晴徨雨読

晴れた日は自転車で彷徨い、雨の日は本を読む。こんな旅をしたときに始めたブログです。

雨読 酒呑童子の誕生(2) 12/9

2010-12-11 | 歴史・民俗

2010.12.9(木)雨

 ここで思い起こすのが、「蛇」(吉野裕子著)と「知られざる古代 謎の北緯三四度三二分をゆく」(水谷慶一著)といういずれも雨読で紹介した2冊の書なんだが、どちらも民俗、歴史に関する書で金属とは切っても切れない地域、項目を主題としながらも金属についてはまるで無視している2冊なのである。後者については真弓常忠氏が「古代の鉄と神々」の中で徹底的に批判されているので、これも雨読の中で紹介している。これらの本に出合って、アンチ金属という立場を取ることによって研究者、或いはライターとしての特異性とか独立性を強調しているのかなあという穿った見方をしてしまうのだ。
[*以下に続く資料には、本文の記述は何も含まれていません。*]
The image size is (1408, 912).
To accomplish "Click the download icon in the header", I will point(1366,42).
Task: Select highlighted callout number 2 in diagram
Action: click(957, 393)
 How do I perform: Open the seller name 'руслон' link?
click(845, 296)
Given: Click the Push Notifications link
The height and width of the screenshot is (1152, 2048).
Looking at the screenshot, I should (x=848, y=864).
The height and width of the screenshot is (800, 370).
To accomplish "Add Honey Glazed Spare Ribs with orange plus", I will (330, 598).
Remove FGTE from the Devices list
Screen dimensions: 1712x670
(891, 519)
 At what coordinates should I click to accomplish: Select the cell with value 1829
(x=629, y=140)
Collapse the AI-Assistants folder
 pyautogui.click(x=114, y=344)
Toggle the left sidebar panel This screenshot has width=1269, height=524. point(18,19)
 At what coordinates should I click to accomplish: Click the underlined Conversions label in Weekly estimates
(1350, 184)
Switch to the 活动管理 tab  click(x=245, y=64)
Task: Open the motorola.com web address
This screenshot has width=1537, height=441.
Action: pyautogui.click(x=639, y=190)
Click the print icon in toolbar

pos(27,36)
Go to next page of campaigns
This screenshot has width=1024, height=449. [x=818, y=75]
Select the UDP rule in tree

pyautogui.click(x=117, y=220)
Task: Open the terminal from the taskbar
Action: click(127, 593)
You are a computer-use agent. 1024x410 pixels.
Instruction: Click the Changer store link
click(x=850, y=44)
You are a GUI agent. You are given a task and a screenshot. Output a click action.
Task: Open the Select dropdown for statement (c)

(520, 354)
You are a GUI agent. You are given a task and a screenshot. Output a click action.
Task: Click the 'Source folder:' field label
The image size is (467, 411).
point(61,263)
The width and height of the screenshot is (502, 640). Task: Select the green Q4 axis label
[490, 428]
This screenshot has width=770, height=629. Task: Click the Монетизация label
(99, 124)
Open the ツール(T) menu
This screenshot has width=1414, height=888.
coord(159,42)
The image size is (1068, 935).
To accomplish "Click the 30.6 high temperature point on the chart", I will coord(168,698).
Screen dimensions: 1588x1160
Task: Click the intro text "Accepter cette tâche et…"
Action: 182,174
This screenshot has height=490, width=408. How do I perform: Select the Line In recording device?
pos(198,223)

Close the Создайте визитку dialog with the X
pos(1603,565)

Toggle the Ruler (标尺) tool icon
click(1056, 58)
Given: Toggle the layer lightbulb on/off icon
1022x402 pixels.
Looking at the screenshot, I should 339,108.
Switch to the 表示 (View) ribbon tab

この2冊が無視という立場を取っているに比して、高橋氏は鉱山師や鍛冶職が酒呑童子説話の発生論として問題にならないとして否定している。あとがきの中で、「ここまで本書を読んでこられた読者には、その理由も明らかなはずである。」と述べられている。私には少しも明らかでないのだ。Img_1917

アンチ金属三部作。


 大江山には現に鉱山があるではないかという声に対して、日本冶金のニッケル鉱山のことを書いておられるが、これはニッケル鉱山が近世のもので、説話の原題となるべき古代の鉱山とは無縁であるとおっしゃりたいのだろうか。大江山の鉱山は与謝野町側のニッケル鉱山と福知山市側の銅、鉄の河守鉱山があり、タタラ跡なども多く見られるそうだ。ニッケル鉱山の存在を持って、大江山の鉱業が近世のものと思わせるのは詭弁としか思えない。
Img_2913
このズリの下にも過去の金属の遺跡が埋もれているとか聞く。
河守鉱山跡。


 本書と相反するのが、「鍛冶屋の母」(谷川健一著)(雨読2010.11.9)である。
鬼=鉱山師、鍛冶師というのはもっとも理解しやすい構図であると思う。酒呑童子伝説の形跡のあるところが弥彦(新潟県)や伊吹(滋賀県)など古代の重要な銅や鉄の生産地であることは見逃せない事実であるし、大江山もけっして近世にはじまった鉱山ではないだろう。そして私も予想していたことだが、山城国境の大江山(大枝)にも鉱山の形跡があるそうだ。(西丹波秘境の旅・澤潔著)終

今日のじょん:今日は久々にお留守番をした。天気が荒れそうで心配なので、ペットゲートを開けておいたが、果たして大荒れで雨風、雷まであったそうだ。心細かったと思うが、いくみちゃんが来たので、すっとんだみたいだ。